Internet Doing Something

On the internet, no-one knows you're lying through your teeth.

Internet Doing Something

I had a conversation with a friend of mine a few months ago and it's been playing on my mind ever since. We were talking about knowledge systems and I was bemoaning the fact that I wanted to have a better view of what I thought about everything (more on this in future). The topic turned to books—I'd been thinking about how to try and synthesise information from books, remember and understand it. She said: just read the first chapter and then make a Youtube video about how much you love it; that's what all the internet people do. I laughed about it but frankly I was alarmed and a little befuddled. Goodness knows I'm no stranger to a degree of artifice in presentation, but I don't have the front to just lie like that.

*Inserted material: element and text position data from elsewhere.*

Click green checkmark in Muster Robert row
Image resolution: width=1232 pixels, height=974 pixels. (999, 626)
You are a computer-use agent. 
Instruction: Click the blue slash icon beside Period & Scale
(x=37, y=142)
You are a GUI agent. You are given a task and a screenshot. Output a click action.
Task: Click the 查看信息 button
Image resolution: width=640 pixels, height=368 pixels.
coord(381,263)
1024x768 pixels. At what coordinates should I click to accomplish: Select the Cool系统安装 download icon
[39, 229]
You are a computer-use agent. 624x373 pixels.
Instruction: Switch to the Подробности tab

But I suppose many people wouldn't see it that way—it's just playing the game. Social media platforms prize a shallow detail-devoid enthusiasm over anything else, and it makes everything into grist for the mill. It's how you get cafes serving ludicrously impractical novelty foods that are meant to be photographed rather than actually eaten. It's why I had to delete my Goodreads account a while back when I realised that I was starting to just want to see the numbers go up, as opposed to reading for enjoyment or edification. I was reminded of this later in a conversation with Tom about cryptocurrency:

"I saw a few different bro-y life advice posts advising the (loser-coded) reader to “learn crypto” and I thought, what, do they mean how the blockchain is implemented, various cryptographic protocols etc.? and then I realised they meant “learn how to open a coinbase account, learn a bunch of half-baked ideas about the inevitability of crypto over the evil “fiat” and then just ... learn trader-speak and random noise from these crypto news articles I guess?"

Obviously there's nothing unique to the internet or social media about lying or exaggerating or getting into something without really understanding it, but it does seem to incentivise and promote that behaviour on a substantial scale and in this case, I guess, reward/punish it depending on how the numbers are doing.